Background To redefine the causal link between cell cycle dysregulation of T lymphocytes and HIV induced cell death. Methods Intacellualar concentration of cell cycle regulatory proteins has been measured by western blot; nucleolin (C23) concentration and localization has been established by confocal microscopy; expression of surface proteins and ultrastructural membrane damage have been analyzed by flow cytometry and transmission electron microscopy, respectively. Results Here we demonstrate that circulating T lymphocytes, both CD4+ and CD8+, leave lymphoid tissues with diffused regressive lesions such as vacuolization, blebbing, nuclear evanescence and organelle swelling. Equally diffused are biochemical anomalies that accompany the overall disarrangement of cell structure, namely (i) fragmentation and diffusion into the cytoplasm of C23/ nucleolin, the principal structural protein of the nucleus (ii) an accumulation of short - lived regulatory proteins (p16, p21 and p53), likely due to the progressive extinction of the ATP - ub - proteasome system and (iii) a decreased expression of membrane proteins.

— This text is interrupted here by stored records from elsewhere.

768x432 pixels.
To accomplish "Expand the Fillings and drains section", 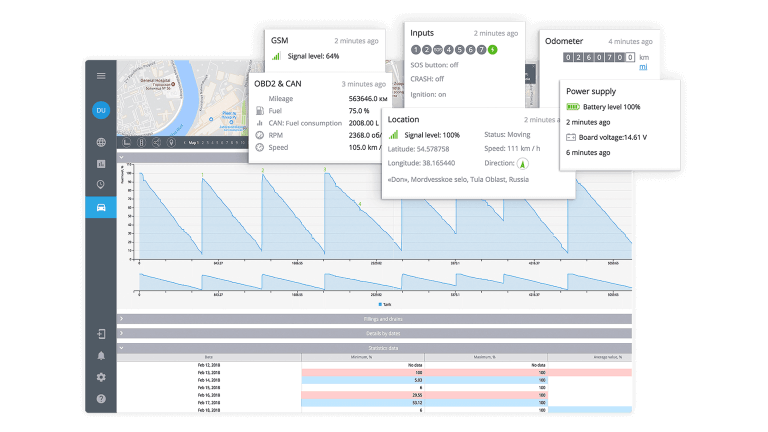I will (375, 318).
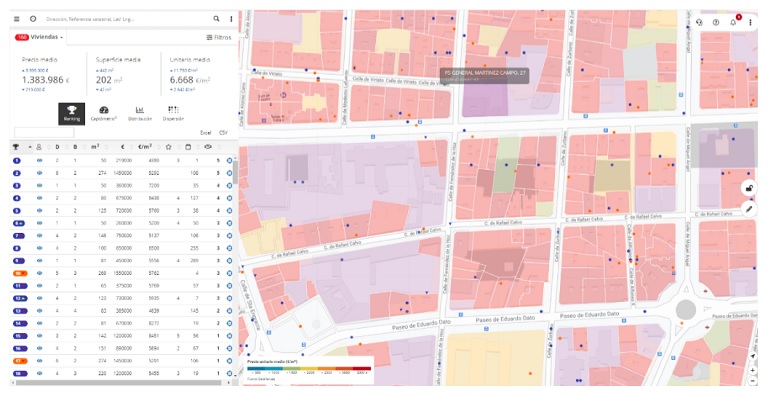The image size is (768, 397).
Task: Open the Filtros button
Action: (x=219, y=37)
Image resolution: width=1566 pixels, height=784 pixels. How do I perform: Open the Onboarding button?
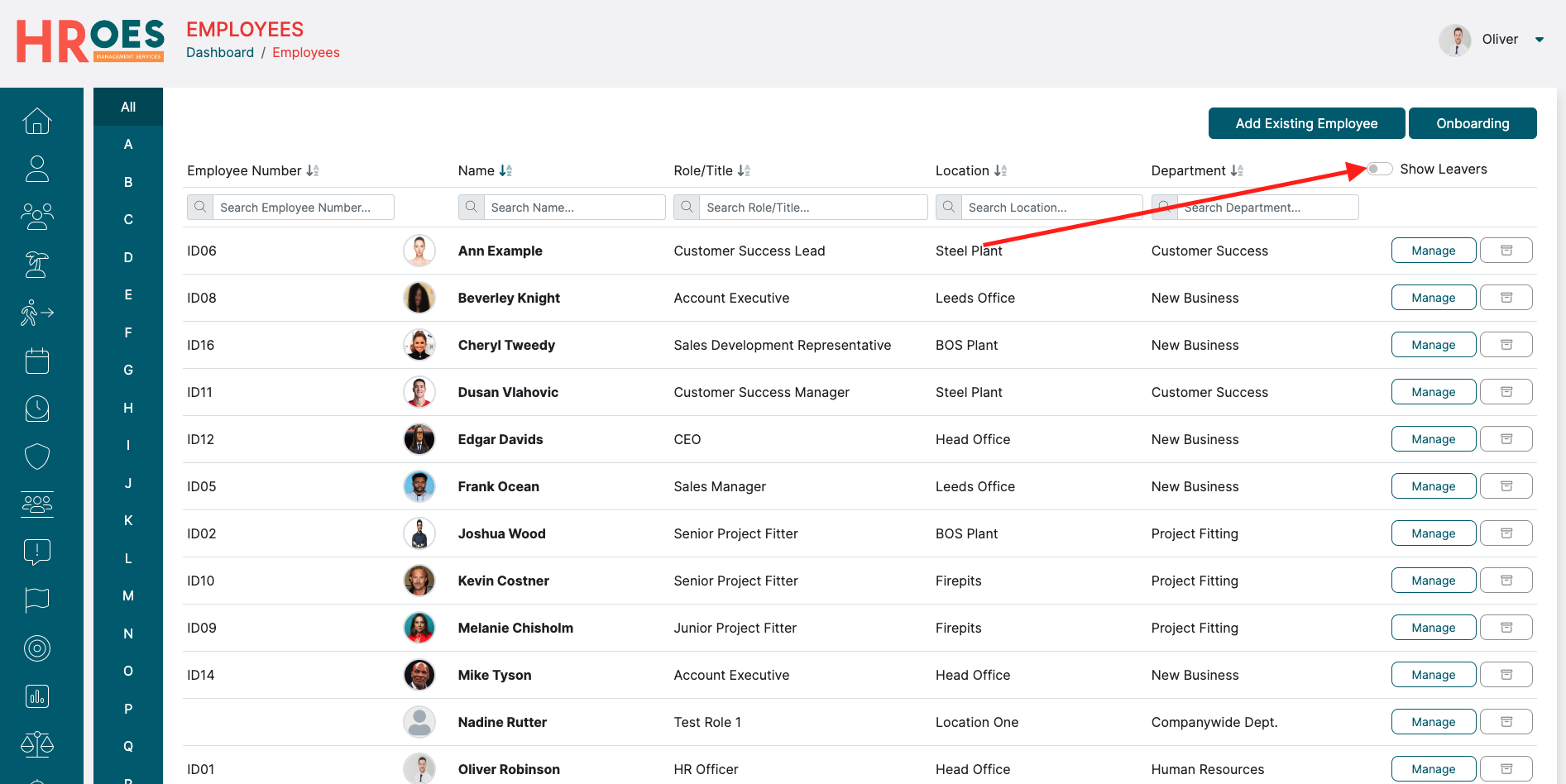(x=1473, y=123)
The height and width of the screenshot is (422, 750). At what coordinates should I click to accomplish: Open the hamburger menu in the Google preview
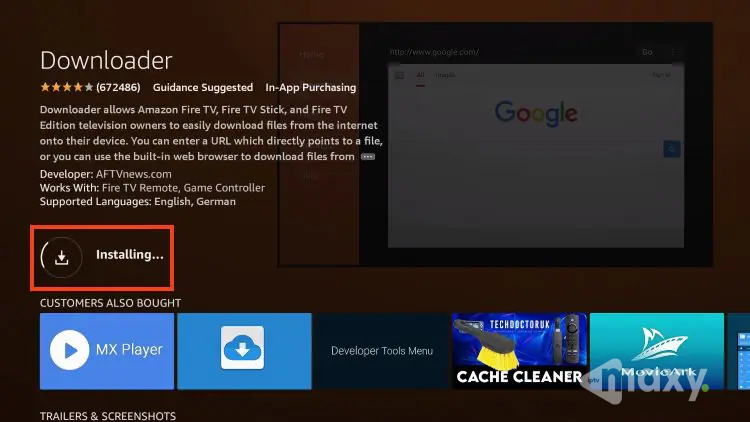pyautogui.click(x=400, y=74)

Discussion The HIV - induced demise of CD4 -T cells is thought to be a result of the execution of genetically programmed cell death that occurs in lymphoid tissue, where many resident T cells are chronically hyperactivated and primed for apoptosis. The pre-lethal lesions described here recapitulate a series of regressive events that occur in immune cells, when they grow at high mitotic activity in conditions of scarce ATP production.